# Bikepacking with a carbon bike



## xycarp (Apr 9, 2011)

I am about to pull the trigger on a new bike and waffling between the carbon and aluminum frame choice. Do you bikepack with a carbon bike? is there anything I should know before I pull the trigger?

All advice is welcome.


----------



## hunter006 (Jan 20, 2012)

I can't think of any regular reasons not to bikepack with a CF bike. Pinkbike has a video of the Santa Cruz lab demonstrating that rigidity-wise, they are very sturdy. My main concern for bikepacking with a CF bike is related to protective coatings - my frame bag scratches the sh*t out of my frame, such that there's no paint in some places. CF is typically coated in a protective clear coat. I haven't looked in to what happens when that protective coating is removed, but I don't ever remember it being good.


----------



## Live2rideUtah (Jan 3, 2012)

If your worried about it getting scratched up just buy the clear (clear bra) 3m frame protecting film and you will be good to go. They have kits that will cover the entire bike if needed.


----------



## verslowrdr (Mar 22, 2004)

I put some tape on some cable rub spots of my Ibis Mojo... but after a couple years of use the brush and rocks and dirt et al have scratched other random places on the frame. It works the same either way, I'm just not vain enough to worry about it.
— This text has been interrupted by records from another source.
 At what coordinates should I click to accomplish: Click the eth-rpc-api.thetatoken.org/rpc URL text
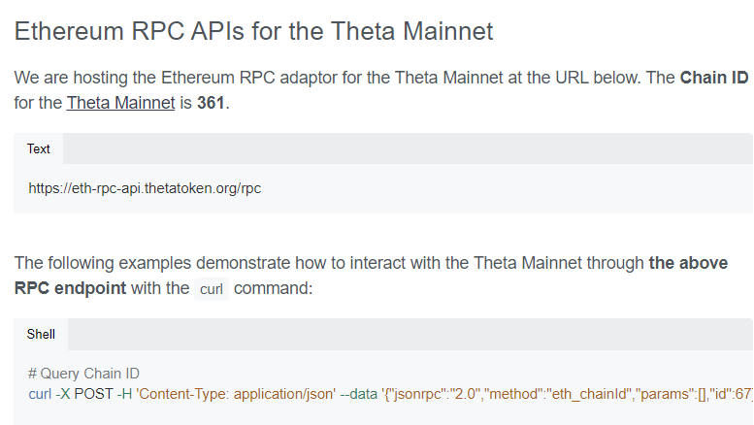point(145,188)
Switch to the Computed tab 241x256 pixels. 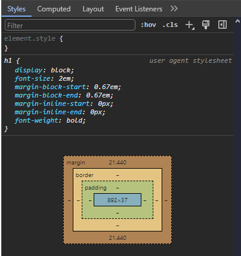pos(54,9)
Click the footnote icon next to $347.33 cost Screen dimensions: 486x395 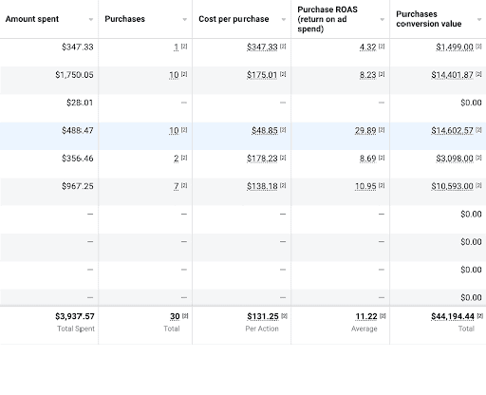click(283, 47)
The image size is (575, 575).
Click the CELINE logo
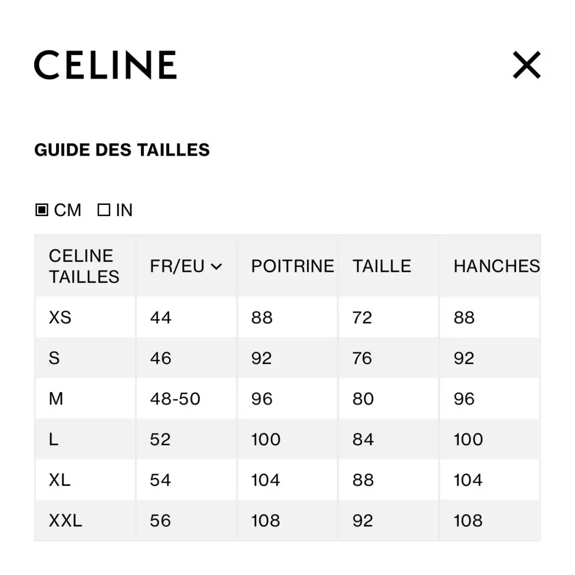pos(105,65)
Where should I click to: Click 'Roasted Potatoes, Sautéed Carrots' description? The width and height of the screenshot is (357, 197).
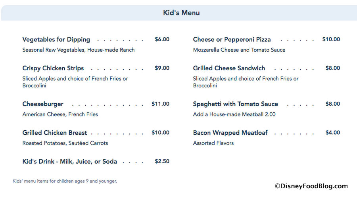pyautogui.click(x=65, y=143)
My shins OTOH could probably use more of that protective tape.


----------



## bncrshr77 (Jun 19, 2007)

I ride a carbon tallboy and have had no issues. I use electrical tape on my frame for where the frame bags rub.


----------



## vikb (Sep 7, 2008)

xycarp said:


> Do you bikepack with a carbon bike? is there anything I should know before I pull the trigger?
> 
> All advice is welcome.


My bikepacking bike is steel, previous one was AL and I probably would not buy a carbon bike to tour on, but I freqentntly have to push and haul my bike up stuff so it gets banged around a bunch. With a steel frame I don't have to worry too much about that.

If I owned a carbon bike and wanted to do some touring I wouldn't stay home because of the frame material though.
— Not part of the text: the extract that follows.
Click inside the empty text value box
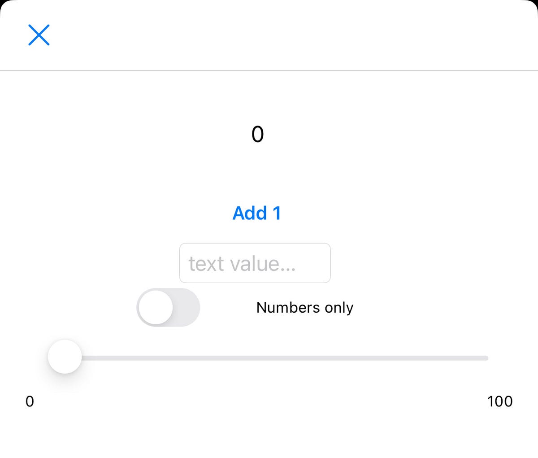The width and height of the screenshot is (538, 458). [x=255, y=263]
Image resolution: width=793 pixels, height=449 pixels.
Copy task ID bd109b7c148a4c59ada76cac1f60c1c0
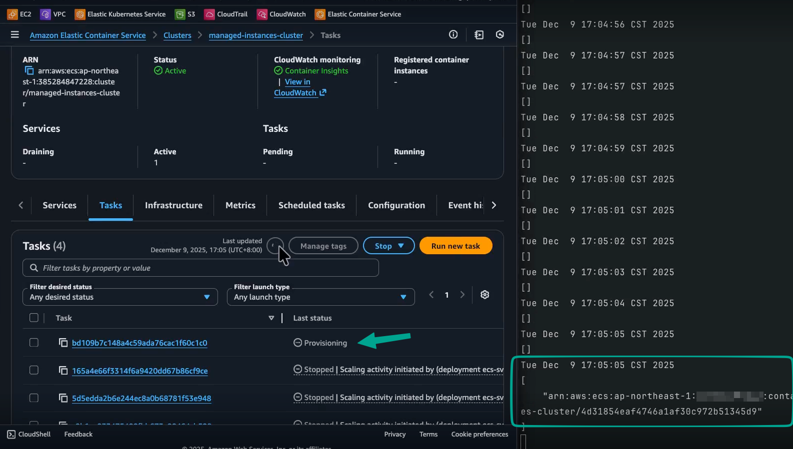pyautogui.click(x=64, y=343)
The most important thing with touring is to get a bike that fits well and that you enjoy riding.


----------



## SingleTrackLovr (Apr 25, 2007)

Hi carp, what kind of trails will you be bikepacking on? 
If my trails were loaded with babyheads and I though I might go down a lot I would worry about a carbon bike. If my trails were smooth and flowy with a mix of pavement and dirt I think a carbon bike would awesome and it would sure help on the climbs.

Good luck


----------



## xycarp (Apr 9, 2011)

The actual trail is still quite a bit TBD. I expect fireroad type trails mostly - so pretty open. I am sure we will take every turn out we can to get some rumble...


----------



## tim208 (Apr 23, 2010)

don't worry about wrecking in rocks with a carbon frame. do it all the time and no issues at all.


----------



## verslowrdr (Mar 22, 2004)

*Got rocks? no prob*

We've got a fair amount of volcano puke to navigate in places. In fact this was my first 'real ride' I did with my Ibis, and I knocked a few teeth off a brand new big ring on some basalt chunk hiding in the sagebrush. :eekster: 







Mountains got it too. So far so good (and I did ride a little bit of this... then I pushed the rest, lol....)


----------



## xycarp (Apr 9, 2011)

I am pretty sure what i ride will be less rocky than that... 
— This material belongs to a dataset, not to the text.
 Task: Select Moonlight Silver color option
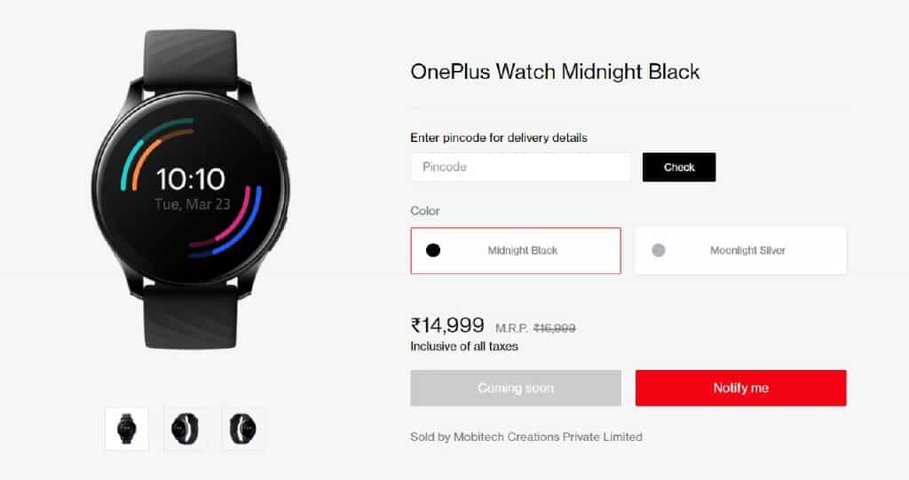click(741, 250)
BTW, I went Carbon. I will post a trip report after the ride... in two months.


----------



## SingleTrackLovr (Apr 25, 2007)

If I had the funds and my wife would let me have yet another bike building a carbon bikepacking climber would really be fun. Looking forward to reading about your build and trip.


----------



## RandomGuyOnABike (Mar 5, 2013)

Liza2 said:


> I got the 2013 Giant Revel 1 for $530, although I have recently started looking at other, more touring specific, bikes (sorry mtbr!) due to road / trail types found in Ohio.


Wait, what?

This was my response to another thread about a seperate topic (cheap bike setup for bikepacking)..

??

Found it


----------



## rockcrusher (Aug 28, 2003)

RandomGuyOnABike said:


> Wait, what?
> 
> This was my response to another thread about a seperate topic (cheap bike setup for bikepacking)..
> 
> ...


Spammer and now banned.


----------



## stevland (Nov 4, 2011)

There was plenty of carbon at this year's AZTR.


----------



## tjscrogins99 (Aug 14, 2012)

I am using a carbon bike for bike packing and just use a bob trailer, nothing touching the frame to worry about.


----------



## LyndaW (Jul 22, 2005)

I recommend covering any part of your carbon frame with ISC RACERS TAPE Surface Protection Tape / Helicopter Tape. I've had the same layer of tape on my carbon frame for 3 years, abused it and it still looks good.


----------



## akaflash (Aug 18, 2013)

If you are going to use backpacks, then the carbon frame wouldn't pose a problem. If you are going to have bags all over your frame, then it's a different story - in fact, I don't recommend it for either alu or CF. 
If you are going to use racks and panniers, you are going to run into the problem of pressure points: Carbon is super strong (overall strength) but very week on any single pressure point. 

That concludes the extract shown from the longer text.